In our latest Workers by the Numbers blogcast with Elise Gould of the Economic Policy Institute and Alicia Modestino of Northeastern University and the Dukakis Center for Urban and Regional Policy, the panel was unanimous that the Bureau of Labor Statistics' June jobs, unemployment, and wages report was "good for workers." Today, workers received more good news about their families' economic situations: their inflation-adjusted wages are continuing to rise.
BLS announced that the Consumer Price Index --- one trusted measure of inflation --- had declined to 3% on an annual basis, which is its lowest level since March 2021. So, price increases are slowing, but that's not the entire picture. BLS also announced that real (that is, discounting for inflation) average hourly earnings had increased 1.2% since June 2022. So, workers' wages are continuing to rise. Real average weekly earnings grew at a slower rate of 0.6%, but that's because the number of hours that workers are working is lower now than last year, on average. Although the following chart showing most of the relevant data appears complicated, the overall story for workers is quite simple: workers' wages are providing them with more purchasing power as their wage increases remain strong and inflation substantially slows.

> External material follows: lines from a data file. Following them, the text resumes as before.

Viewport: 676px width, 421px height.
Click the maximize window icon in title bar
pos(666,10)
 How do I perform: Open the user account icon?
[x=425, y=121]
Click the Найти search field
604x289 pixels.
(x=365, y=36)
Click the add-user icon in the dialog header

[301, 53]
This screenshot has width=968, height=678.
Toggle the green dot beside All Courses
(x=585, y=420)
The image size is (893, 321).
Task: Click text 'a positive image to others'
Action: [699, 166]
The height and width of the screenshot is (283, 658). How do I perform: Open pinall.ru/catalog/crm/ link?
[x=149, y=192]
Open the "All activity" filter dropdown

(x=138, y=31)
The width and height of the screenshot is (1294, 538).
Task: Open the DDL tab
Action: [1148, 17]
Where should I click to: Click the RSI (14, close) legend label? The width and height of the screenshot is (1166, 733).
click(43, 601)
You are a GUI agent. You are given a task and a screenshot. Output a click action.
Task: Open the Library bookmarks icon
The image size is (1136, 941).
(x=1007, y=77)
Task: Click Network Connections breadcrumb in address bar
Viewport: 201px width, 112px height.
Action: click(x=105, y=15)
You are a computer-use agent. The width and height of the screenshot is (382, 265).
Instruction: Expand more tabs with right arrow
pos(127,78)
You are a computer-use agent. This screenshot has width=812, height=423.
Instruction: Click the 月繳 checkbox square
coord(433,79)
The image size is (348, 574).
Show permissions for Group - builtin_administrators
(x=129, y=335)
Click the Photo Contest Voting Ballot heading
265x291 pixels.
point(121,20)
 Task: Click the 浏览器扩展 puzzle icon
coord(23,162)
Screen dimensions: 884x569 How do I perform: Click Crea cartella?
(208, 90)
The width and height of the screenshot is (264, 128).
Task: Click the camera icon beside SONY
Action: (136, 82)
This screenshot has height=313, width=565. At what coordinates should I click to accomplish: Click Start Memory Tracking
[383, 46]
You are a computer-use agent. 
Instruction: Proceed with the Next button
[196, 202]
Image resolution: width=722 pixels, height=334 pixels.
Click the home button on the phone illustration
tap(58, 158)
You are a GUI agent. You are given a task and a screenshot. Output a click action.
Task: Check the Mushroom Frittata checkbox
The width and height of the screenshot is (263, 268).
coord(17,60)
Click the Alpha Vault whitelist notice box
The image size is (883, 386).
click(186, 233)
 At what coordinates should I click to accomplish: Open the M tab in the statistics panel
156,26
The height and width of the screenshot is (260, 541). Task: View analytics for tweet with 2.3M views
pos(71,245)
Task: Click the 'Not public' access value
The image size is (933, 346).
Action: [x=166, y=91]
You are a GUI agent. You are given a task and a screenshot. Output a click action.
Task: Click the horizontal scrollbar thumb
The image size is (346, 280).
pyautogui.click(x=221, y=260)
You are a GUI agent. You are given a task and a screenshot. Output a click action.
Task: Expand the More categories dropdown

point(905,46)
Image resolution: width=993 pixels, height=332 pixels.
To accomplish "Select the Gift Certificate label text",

Workers' earnings have been rising steadily because workers have a great deal of individual bargaining power in this economy, as our panelists explained in the last blogcast. Unemployment has been holding steady between 3.4% and 3.7%, a historically very low level, since March 2022. The number of job openings so far exceeds the number of available workers that millions of workers are able to quit their jobs each month with abundant confidence that they will be able find new jobs fairly easily. And while the number of layoffs and discharges has increased in 2023 when compared with the last two years, they are still at a reasonably low level. Certainly, we have not seen the spike in unemployment and layoffs that some doomsaying pundits keep predicting.
Worker power remains strong. And that's paying off in workers' paychecks and their job opportunities.